Only the lines from the one holding "You are a GUI" through the end of the records below are to be reproduced exactly, and pictures are to be omitted.

..............................

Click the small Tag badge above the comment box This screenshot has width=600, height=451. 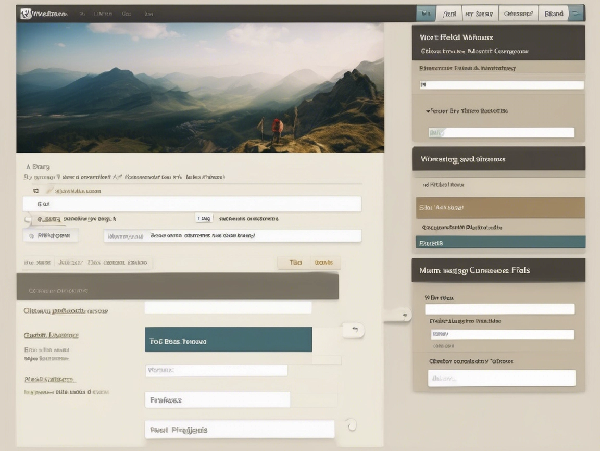204,218
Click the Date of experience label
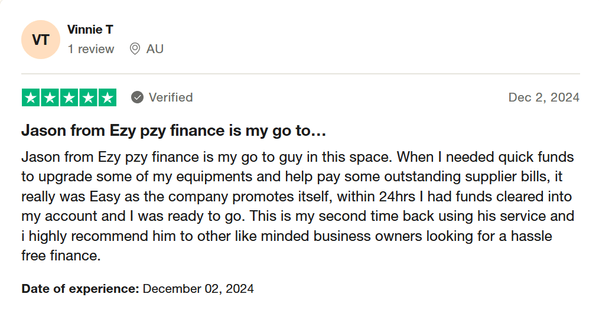This screenshot has height=310, width=599. [x=80, y=289]
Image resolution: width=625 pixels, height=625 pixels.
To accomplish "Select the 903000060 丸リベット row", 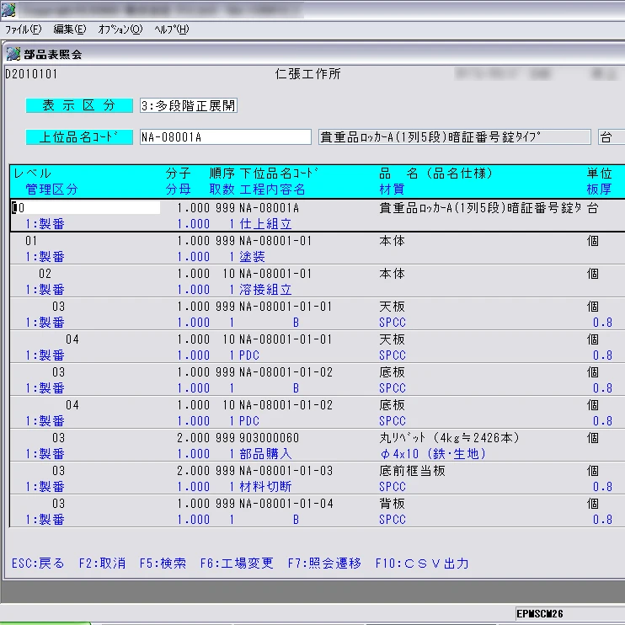I will (x=270, y=438).
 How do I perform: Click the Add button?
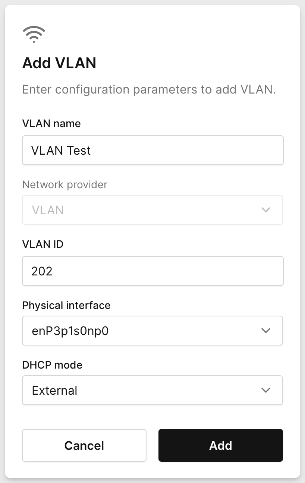(220, 445)
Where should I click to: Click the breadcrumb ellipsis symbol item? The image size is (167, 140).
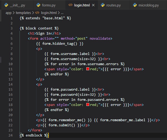(62, 13)
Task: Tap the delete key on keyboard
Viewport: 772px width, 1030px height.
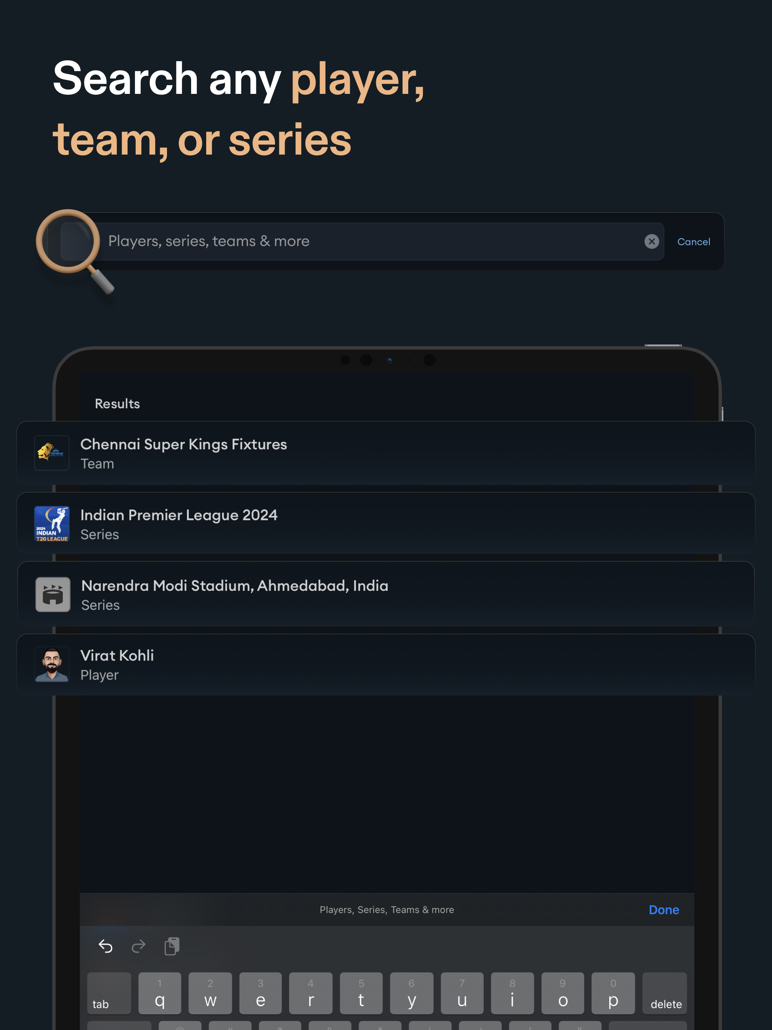Action: [x=664, y=993]
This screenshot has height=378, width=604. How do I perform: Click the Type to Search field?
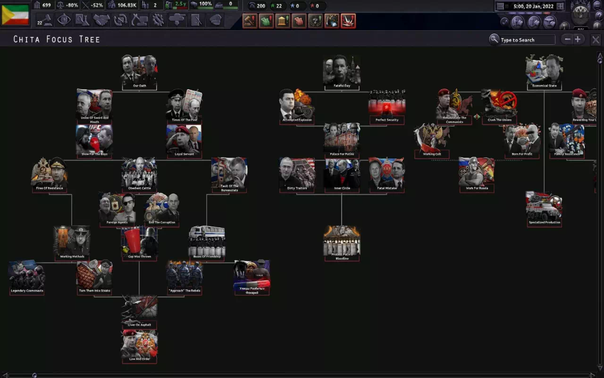[x=527, y=40]
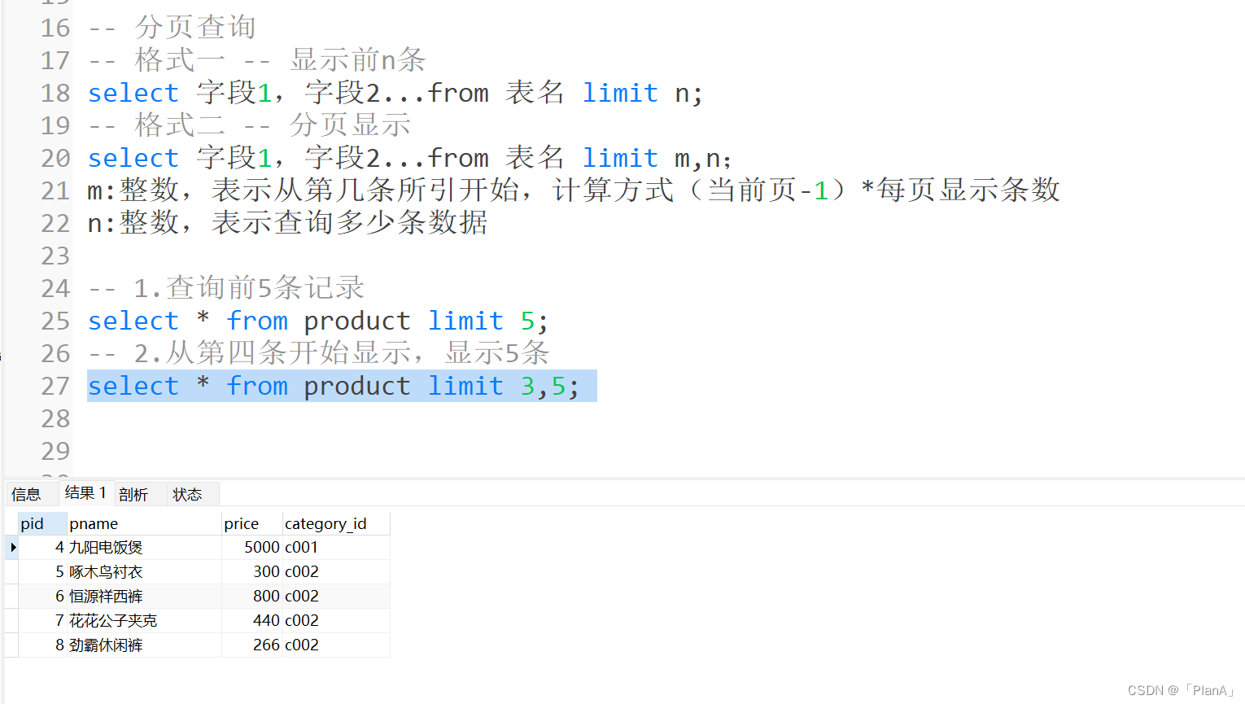Click the cell containing c001
1245x704 pixels.
[300, 547]
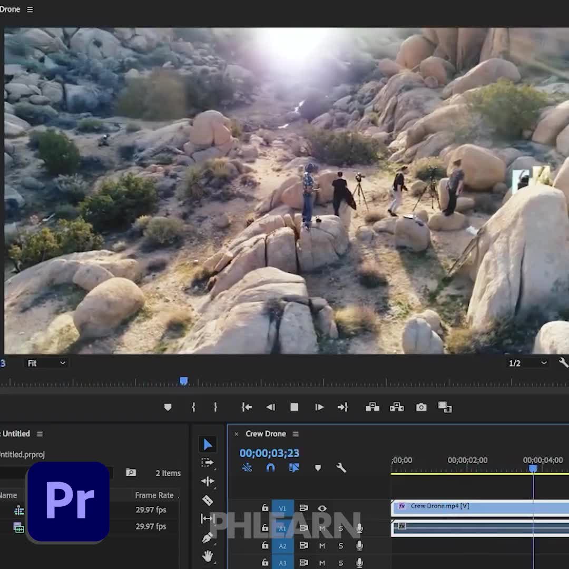Select the Pen tool in the timeline toolbar

tap(208, 537)
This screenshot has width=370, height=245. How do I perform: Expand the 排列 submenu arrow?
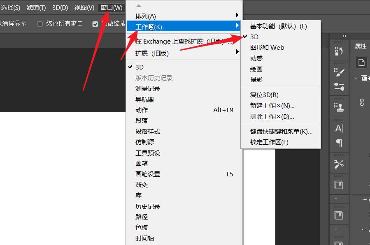(x=237, y=16)
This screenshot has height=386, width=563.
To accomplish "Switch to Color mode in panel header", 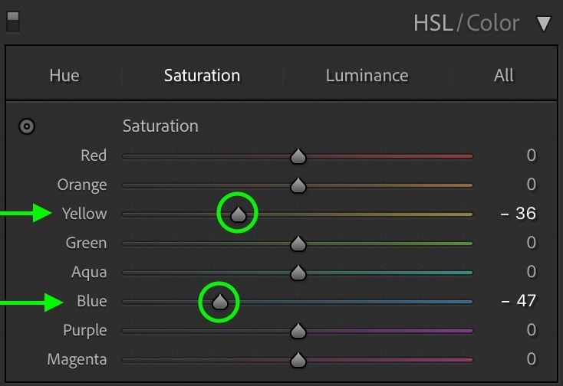I will (x=492, y=23).
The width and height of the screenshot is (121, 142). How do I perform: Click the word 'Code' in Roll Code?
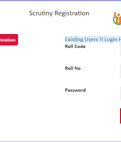80,46
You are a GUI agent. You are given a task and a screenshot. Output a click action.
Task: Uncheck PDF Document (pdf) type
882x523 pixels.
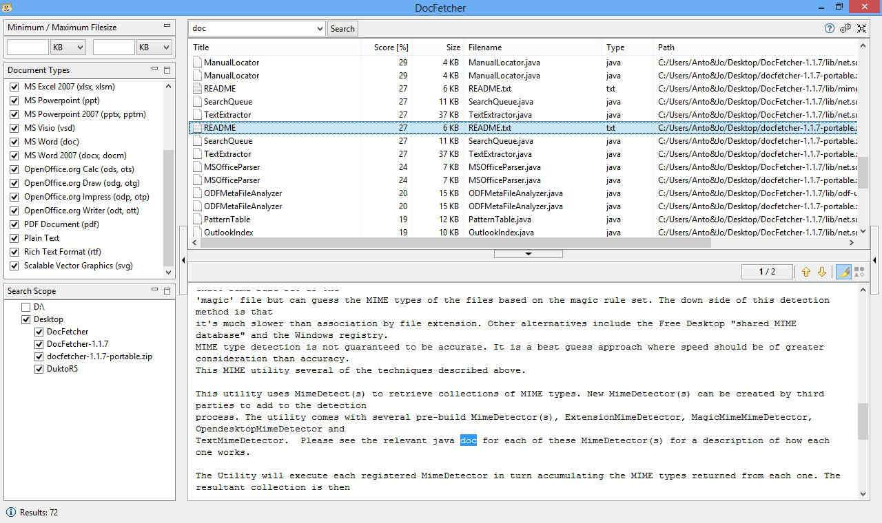point(14,224)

..............................

Result of the task ▸
You are a GUI agent. You are given a task and a screenshot. Output a click action.
Task: Uncheck PDF Document (pdf) type
882x523 pixels.
point(14,224)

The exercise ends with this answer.